#### [ASSIGNED TASK]
For this listing, the lines between the one holding "You are a computer-use" and the one holding "Instruction: Uncheck reservation", inclusive, must be set down exactly.

#### [DATA]
___

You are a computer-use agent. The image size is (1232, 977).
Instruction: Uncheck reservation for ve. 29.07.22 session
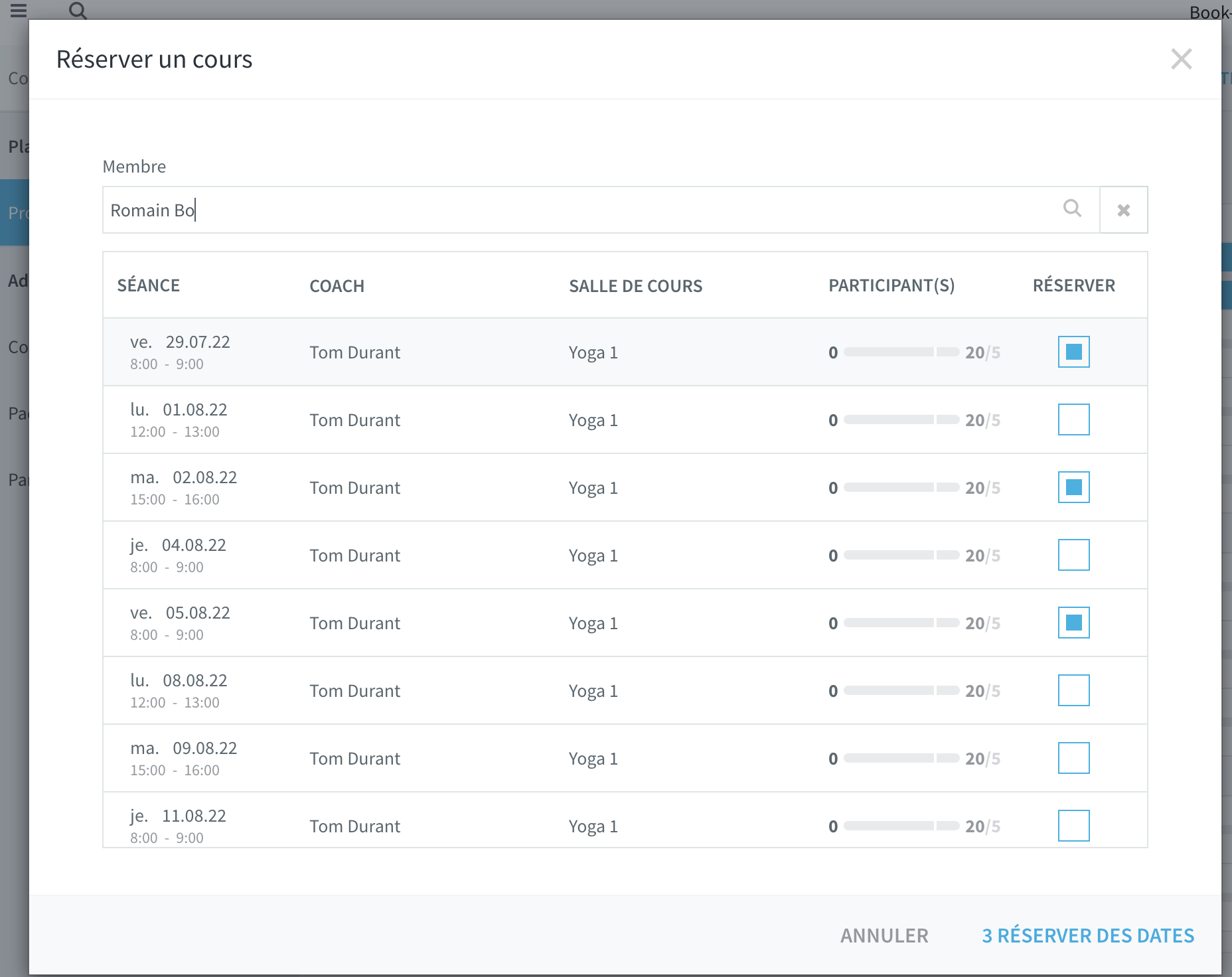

___

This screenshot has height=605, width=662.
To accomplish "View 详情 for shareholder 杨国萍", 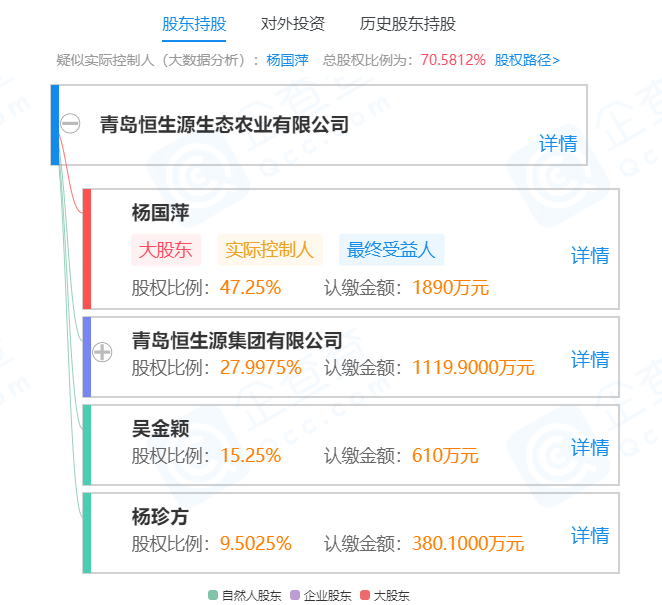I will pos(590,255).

___

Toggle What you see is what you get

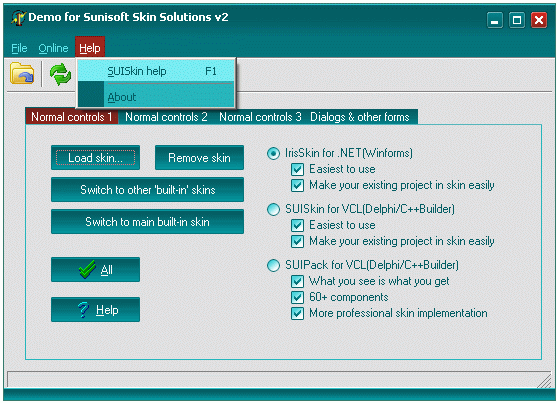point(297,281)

___

#### [OUTPUT]
You are a computer-use agent. The image size is (1232, 977).
Instruction: Uncheck reservation for ve. 29.07.22 session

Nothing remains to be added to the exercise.